As it turns out, “unhappy” may have been an apt description for much of Miles’ life and career. This week he penned an autobiographical column for The Players’ Tribune titled, “What the Hell Happened to Darius Miles?” In it he describes growing up in East St. Louis, his struggles with physical and mental health, the high points of being drafted and becoming an NBA star, and the low points of life afterwards, including the pain of losing his mother after her long struggle with cancer.
When you’re in the NBA, people think you’re a superhero. Maybe you think you’re a superhero, too. But there’s all kinds of stuff going on under the surface that nobody has any idea about. My momma battled three different cancers while I was in the league ― liver cancer, colon cancer, bone cancer. When I think about all the teams I played for after L.A. ― Cleveland, Portland, Memphis ― what I remember first is the doctors and the hospitals in all those cities.

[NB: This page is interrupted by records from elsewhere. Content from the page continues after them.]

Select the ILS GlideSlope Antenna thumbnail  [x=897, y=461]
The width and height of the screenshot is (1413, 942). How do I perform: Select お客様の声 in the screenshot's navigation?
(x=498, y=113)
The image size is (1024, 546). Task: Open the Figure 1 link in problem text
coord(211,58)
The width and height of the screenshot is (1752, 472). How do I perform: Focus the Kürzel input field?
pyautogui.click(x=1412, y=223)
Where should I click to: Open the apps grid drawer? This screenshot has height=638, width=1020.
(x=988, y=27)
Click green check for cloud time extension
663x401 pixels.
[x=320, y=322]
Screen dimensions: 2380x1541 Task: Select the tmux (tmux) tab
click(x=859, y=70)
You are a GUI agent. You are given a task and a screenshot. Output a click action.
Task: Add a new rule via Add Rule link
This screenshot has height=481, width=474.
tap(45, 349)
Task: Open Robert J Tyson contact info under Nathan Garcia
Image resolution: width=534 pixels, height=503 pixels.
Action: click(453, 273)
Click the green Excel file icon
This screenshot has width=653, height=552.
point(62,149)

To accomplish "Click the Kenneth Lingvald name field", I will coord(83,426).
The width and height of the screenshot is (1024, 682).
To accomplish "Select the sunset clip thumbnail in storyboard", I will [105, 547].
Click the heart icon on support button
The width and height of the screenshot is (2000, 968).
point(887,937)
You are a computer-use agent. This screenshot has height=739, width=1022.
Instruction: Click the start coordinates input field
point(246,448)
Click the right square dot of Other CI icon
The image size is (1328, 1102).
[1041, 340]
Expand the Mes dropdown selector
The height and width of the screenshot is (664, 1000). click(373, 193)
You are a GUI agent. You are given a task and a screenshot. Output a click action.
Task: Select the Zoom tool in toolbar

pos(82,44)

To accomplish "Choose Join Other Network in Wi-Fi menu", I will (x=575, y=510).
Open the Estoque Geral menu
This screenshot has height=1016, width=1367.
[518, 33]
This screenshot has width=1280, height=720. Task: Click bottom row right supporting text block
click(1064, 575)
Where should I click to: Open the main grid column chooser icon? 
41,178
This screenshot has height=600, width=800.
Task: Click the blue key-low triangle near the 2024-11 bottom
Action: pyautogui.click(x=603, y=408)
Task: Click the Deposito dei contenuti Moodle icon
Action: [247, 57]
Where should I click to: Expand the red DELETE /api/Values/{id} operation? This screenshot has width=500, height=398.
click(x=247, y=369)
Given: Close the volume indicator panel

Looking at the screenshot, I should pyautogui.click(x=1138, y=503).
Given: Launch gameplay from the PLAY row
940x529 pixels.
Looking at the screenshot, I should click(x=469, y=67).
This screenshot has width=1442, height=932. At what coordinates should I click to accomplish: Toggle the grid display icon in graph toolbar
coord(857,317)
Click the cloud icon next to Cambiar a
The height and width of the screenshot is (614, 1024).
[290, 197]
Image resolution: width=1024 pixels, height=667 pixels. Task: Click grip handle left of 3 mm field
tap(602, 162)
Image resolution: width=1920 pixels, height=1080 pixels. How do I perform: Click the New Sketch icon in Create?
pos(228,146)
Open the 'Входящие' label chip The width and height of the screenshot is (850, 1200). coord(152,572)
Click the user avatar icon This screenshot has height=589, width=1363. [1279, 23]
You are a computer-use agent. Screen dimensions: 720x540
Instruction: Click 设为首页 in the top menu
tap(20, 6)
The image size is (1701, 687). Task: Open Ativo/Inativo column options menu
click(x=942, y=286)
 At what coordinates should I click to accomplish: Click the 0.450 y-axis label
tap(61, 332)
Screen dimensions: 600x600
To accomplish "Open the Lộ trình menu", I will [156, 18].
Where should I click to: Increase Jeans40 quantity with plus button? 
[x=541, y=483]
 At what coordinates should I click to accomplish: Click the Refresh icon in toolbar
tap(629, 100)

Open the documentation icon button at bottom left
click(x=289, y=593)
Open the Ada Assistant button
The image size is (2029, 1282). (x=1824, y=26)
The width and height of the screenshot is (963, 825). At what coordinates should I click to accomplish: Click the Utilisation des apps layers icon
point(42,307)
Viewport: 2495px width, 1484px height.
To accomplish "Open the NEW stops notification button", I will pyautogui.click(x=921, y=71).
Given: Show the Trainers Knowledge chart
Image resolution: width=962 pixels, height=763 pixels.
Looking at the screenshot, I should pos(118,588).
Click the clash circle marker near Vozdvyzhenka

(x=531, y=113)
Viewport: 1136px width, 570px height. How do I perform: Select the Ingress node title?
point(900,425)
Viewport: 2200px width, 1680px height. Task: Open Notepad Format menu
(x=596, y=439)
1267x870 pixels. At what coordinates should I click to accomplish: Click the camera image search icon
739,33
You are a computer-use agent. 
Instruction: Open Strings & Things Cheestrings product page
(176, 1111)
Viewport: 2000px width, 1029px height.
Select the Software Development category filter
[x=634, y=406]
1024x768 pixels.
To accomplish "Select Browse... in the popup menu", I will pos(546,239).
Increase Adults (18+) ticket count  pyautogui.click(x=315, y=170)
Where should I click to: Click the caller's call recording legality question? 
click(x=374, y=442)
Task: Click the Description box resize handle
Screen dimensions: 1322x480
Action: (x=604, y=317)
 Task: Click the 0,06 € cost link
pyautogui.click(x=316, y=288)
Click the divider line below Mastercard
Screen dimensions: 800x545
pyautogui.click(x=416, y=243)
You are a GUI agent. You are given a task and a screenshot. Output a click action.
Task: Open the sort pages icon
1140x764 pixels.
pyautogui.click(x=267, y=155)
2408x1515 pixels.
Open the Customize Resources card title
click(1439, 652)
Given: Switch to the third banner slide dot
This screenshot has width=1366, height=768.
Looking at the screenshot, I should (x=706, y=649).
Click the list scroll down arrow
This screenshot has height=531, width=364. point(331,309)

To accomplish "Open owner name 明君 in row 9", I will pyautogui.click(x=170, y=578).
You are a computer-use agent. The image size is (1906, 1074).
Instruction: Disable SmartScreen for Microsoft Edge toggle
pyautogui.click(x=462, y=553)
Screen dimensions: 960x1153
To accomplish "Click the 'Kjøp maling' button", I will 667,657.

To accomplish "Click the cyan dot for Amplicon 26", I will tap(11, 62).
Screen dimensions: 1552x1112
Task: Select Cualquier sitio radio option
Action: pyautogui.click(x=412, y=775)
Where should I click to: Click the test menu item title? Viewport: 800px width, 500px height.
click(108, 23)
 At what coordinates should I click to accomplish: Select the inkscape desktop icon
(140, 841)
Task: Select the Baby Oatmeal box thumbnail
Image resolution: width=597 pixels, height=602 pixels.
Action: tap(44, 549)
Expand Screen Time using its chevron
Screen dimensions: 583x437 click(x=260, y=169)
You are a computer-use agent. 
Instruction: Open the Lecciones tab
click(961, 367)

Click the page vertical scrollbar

I was dealing with all that for most of my career, and I was just … burying it, you know? I prided myself on standing tall through it all and never breaking. I never cried ― not once. My people were dropping like flies when I was in the league ― homies, cousins, my grandmomma ― and I never cried, not one damn time.
Miles also explains how easily fortunes are earned and lost in professional sports:
If you read the headlines about me now, it’s all about me going bankrupt. People ask me, “Man, how can you lose all that money?”
That part is easy to explain. You already heard that story a million times, with a million players. The cliche is that guys go broke buying Ferraris or whatever. Listen, it takes a long time to go broke buying Ferraris. What makes you go broke are shady business deals.
They’ll make the money disappear quick.
Miles also touches on some lighter moments, including coming down with adult chicken pox at the exact moment he finally made it into upper-echelon NBA social circles and the origin of his famous “double head tap” celebration that swept the country.
The article is well worth a read for a host of reasons, not the least of which is that it turns Miles back into a three-dimensional figure for Blazers fans.